Author: Beichen Ding
Date Posted: September 17, 2025
Last Modified: September 17, 2025

Introduction
The growing number of space actors, including emerging space-faring nations and commercial enterprises, heightens the risk that national activities and interests may eventually come into conflict, potentially leading to security, safety and environmental problems in near-Earth orbit. For example, a note verbale from the Permanent Mission of China to the United Nations reported that the Chinese Tiangong Space Station was forced to perform avoidance manoeuvres on two separate occasions in 2021 to prevent potential collisions with SpaceX's Starlink satellites. However, the United States of America (US) responded that it is unaware of any contact or attempted contact by China to communicate with SpaceX or US officials regarding their concern prior to the perceived potential incidents. Notably, SpaceX's Starlink satellites are implicated in approximately 1,600 close encounters between spacecraft each week, accounting for about half of all such incidents. This episode exposes two major gaps in current space traffic management: first, the absence of universal rules for space traffic operations; second, the lack of an established coordination mechanism.

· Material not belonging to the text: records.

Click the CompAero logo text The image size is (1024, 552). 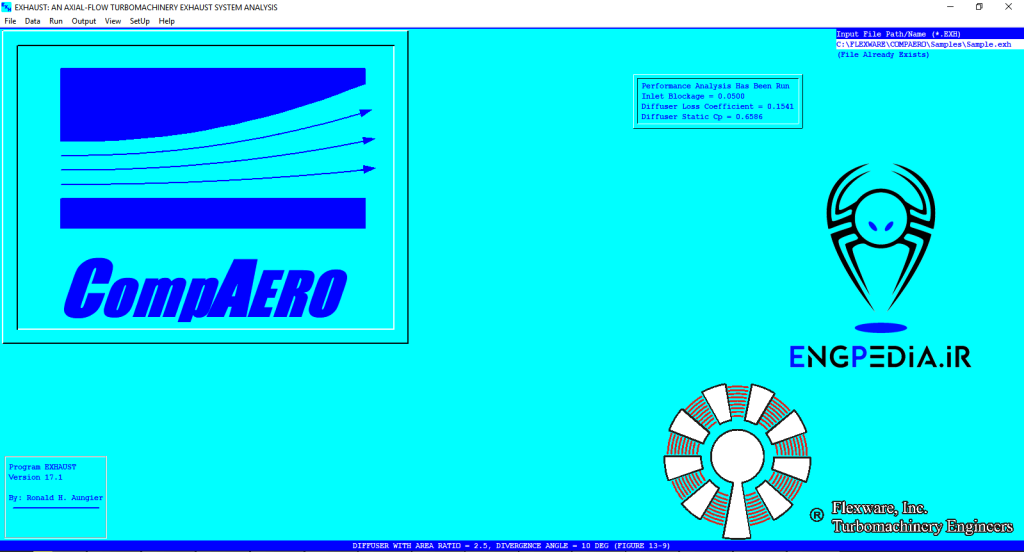click(205, 288)
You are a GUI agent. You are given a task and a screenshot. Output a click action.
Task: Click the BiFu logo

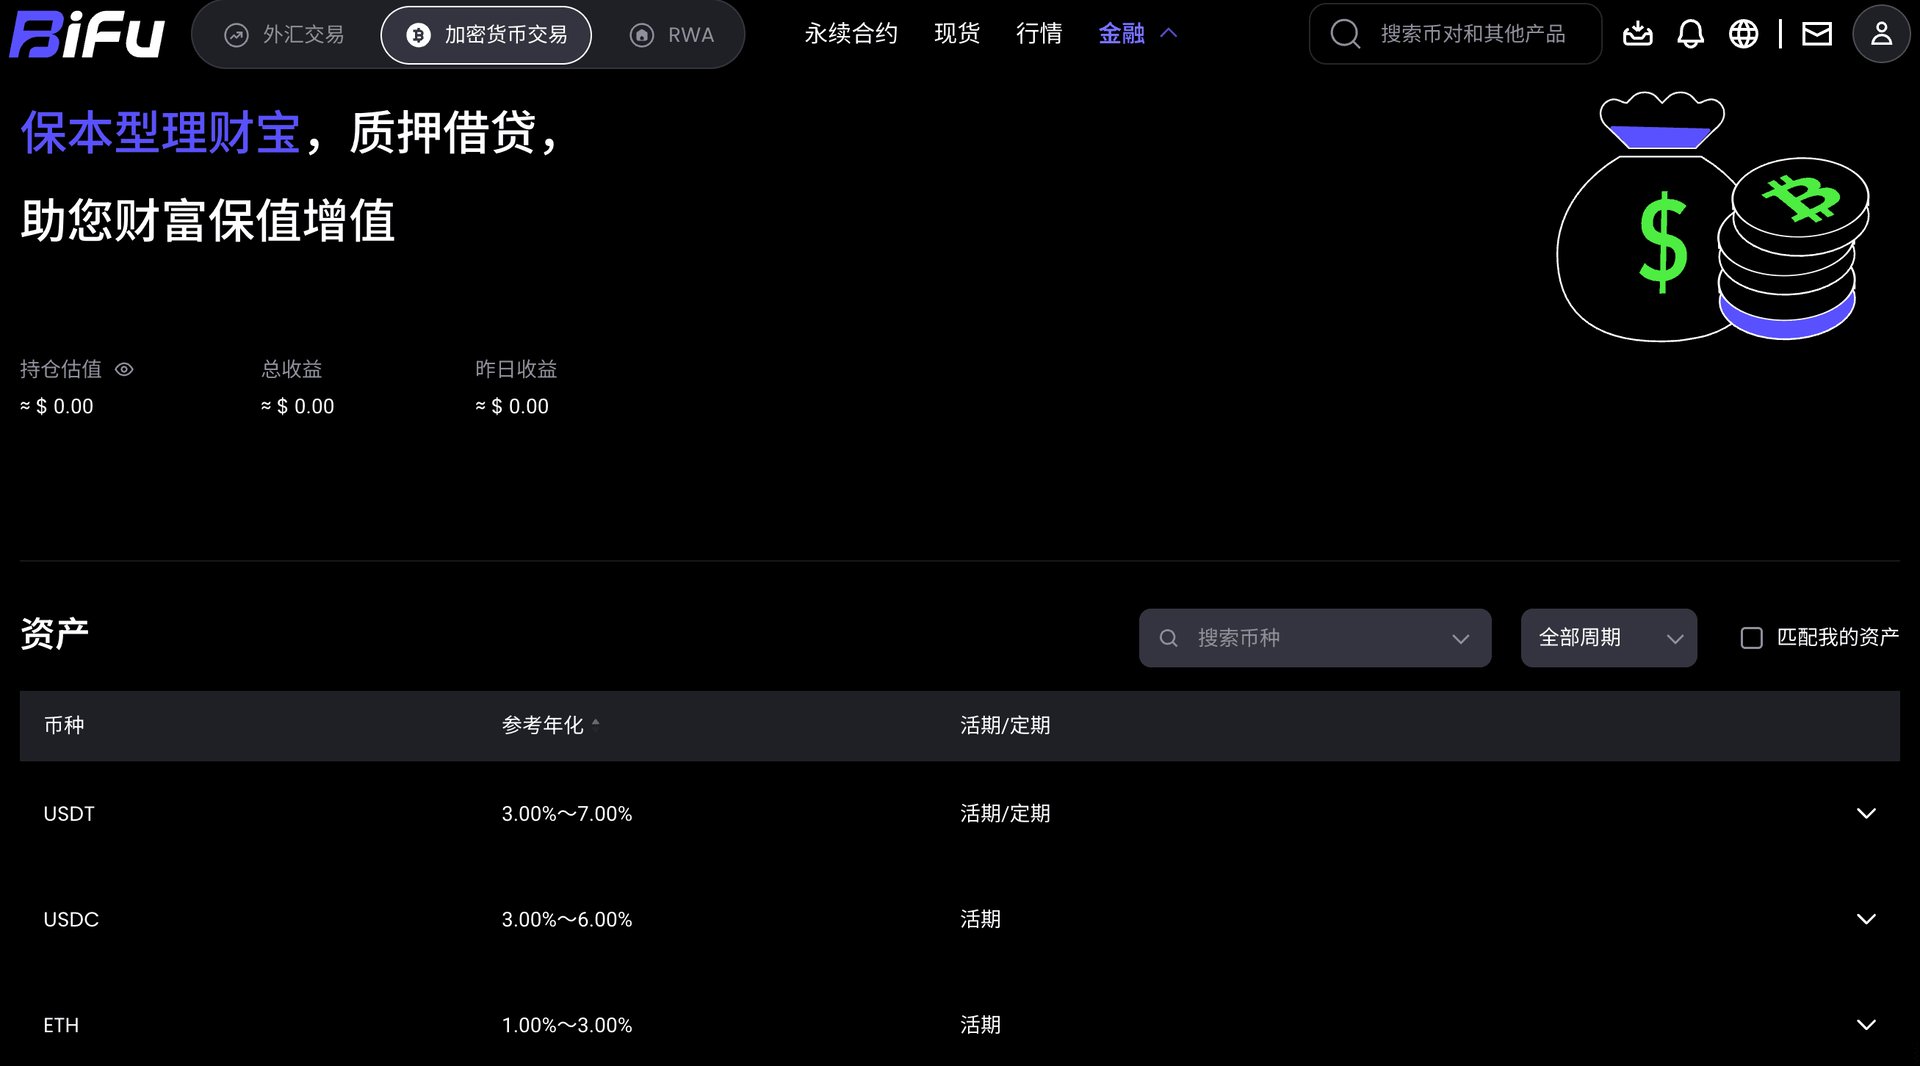coord(87,34)
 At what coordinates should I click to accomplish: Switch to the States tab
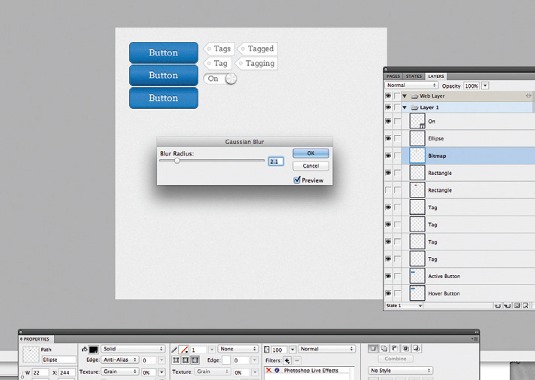point(414,76)
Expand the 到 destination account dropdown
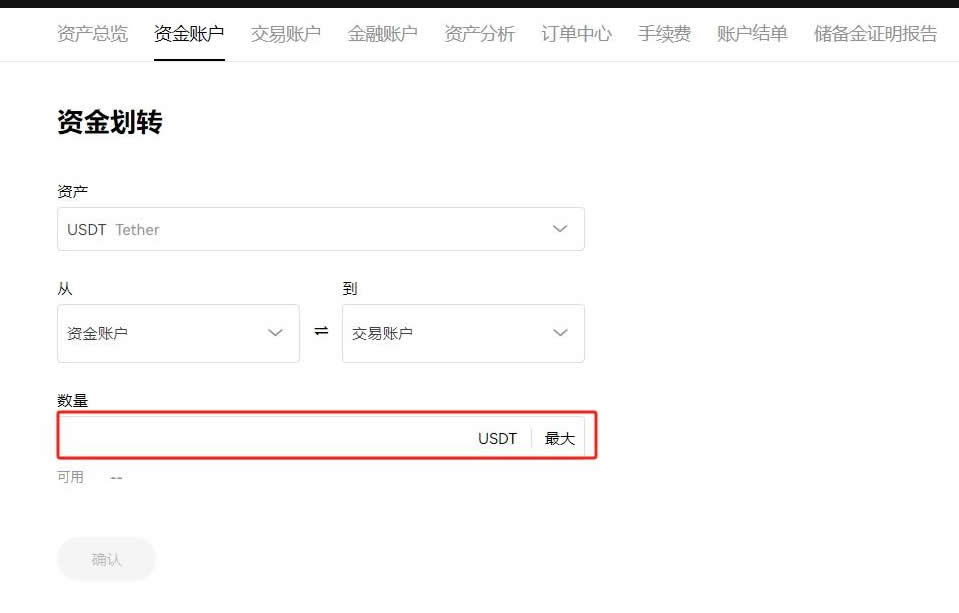The image size is (959, 613). (463, 333)
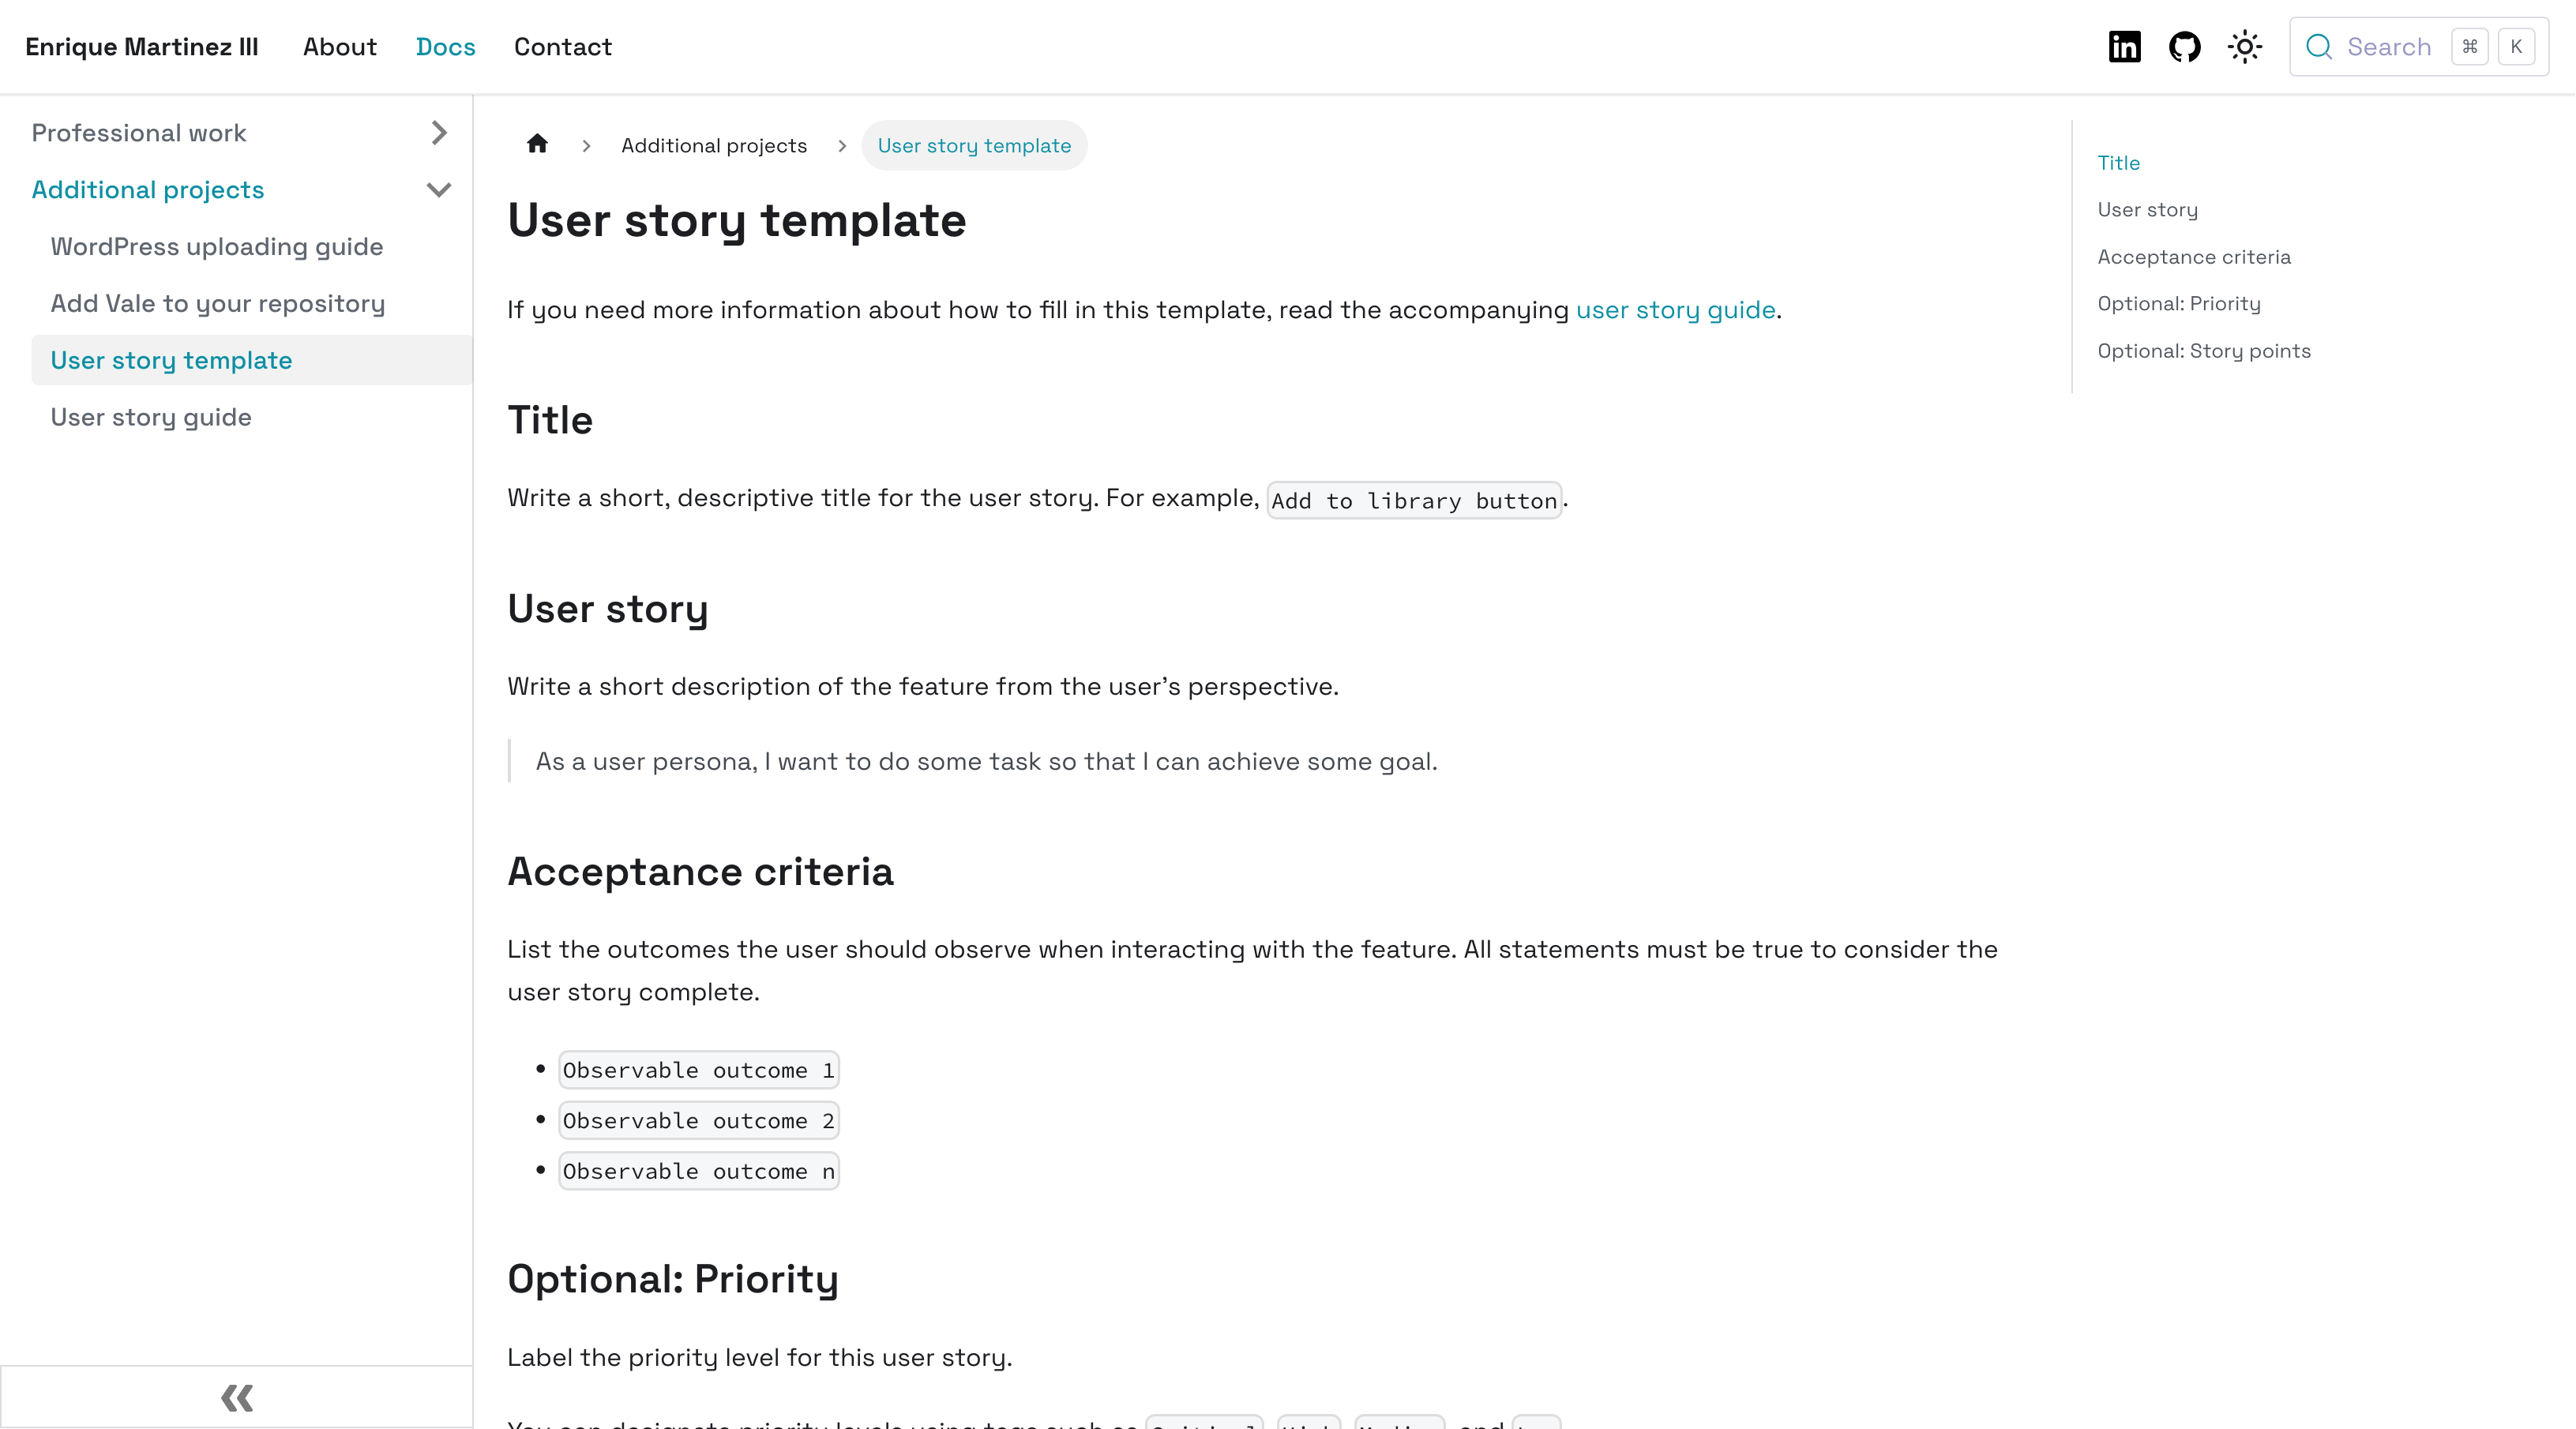Click the Search input field
2576x1429 pixels.
tap(2389, 47)
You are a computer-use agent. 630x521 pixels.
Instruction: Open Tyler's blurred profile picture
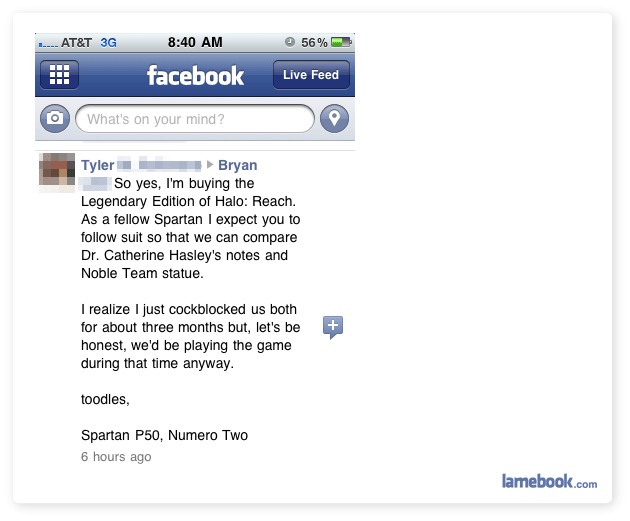tap(57, 172)
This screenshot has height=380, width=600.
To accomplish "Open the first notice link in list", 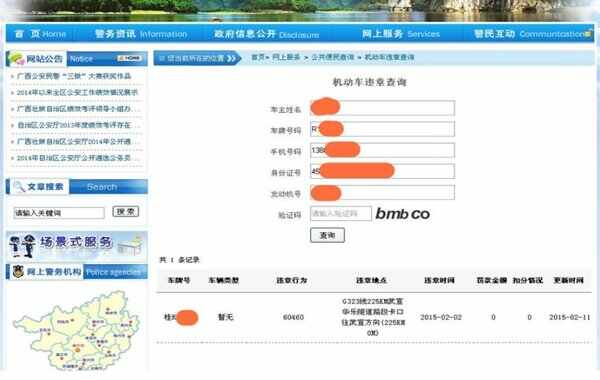I will tap(74, 76).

The current international framework, namely the five international treaties and five sets of principles on space-related activities conducted by the Committee on the Peaceful Uses of Outer Space (COPUOS) (hereinafter OST and associated treaties), does not address space traffic management. But States are taking space traffic management action domestically (e.g. US) and others have called for work on space traffic management through the COPOUS (e.g. Germany) to address the issues demonstrated in the SpaceX encounter above. Amid this lagging international progress, the EU has taken the initiative by proposing its own legislation on space traffic management.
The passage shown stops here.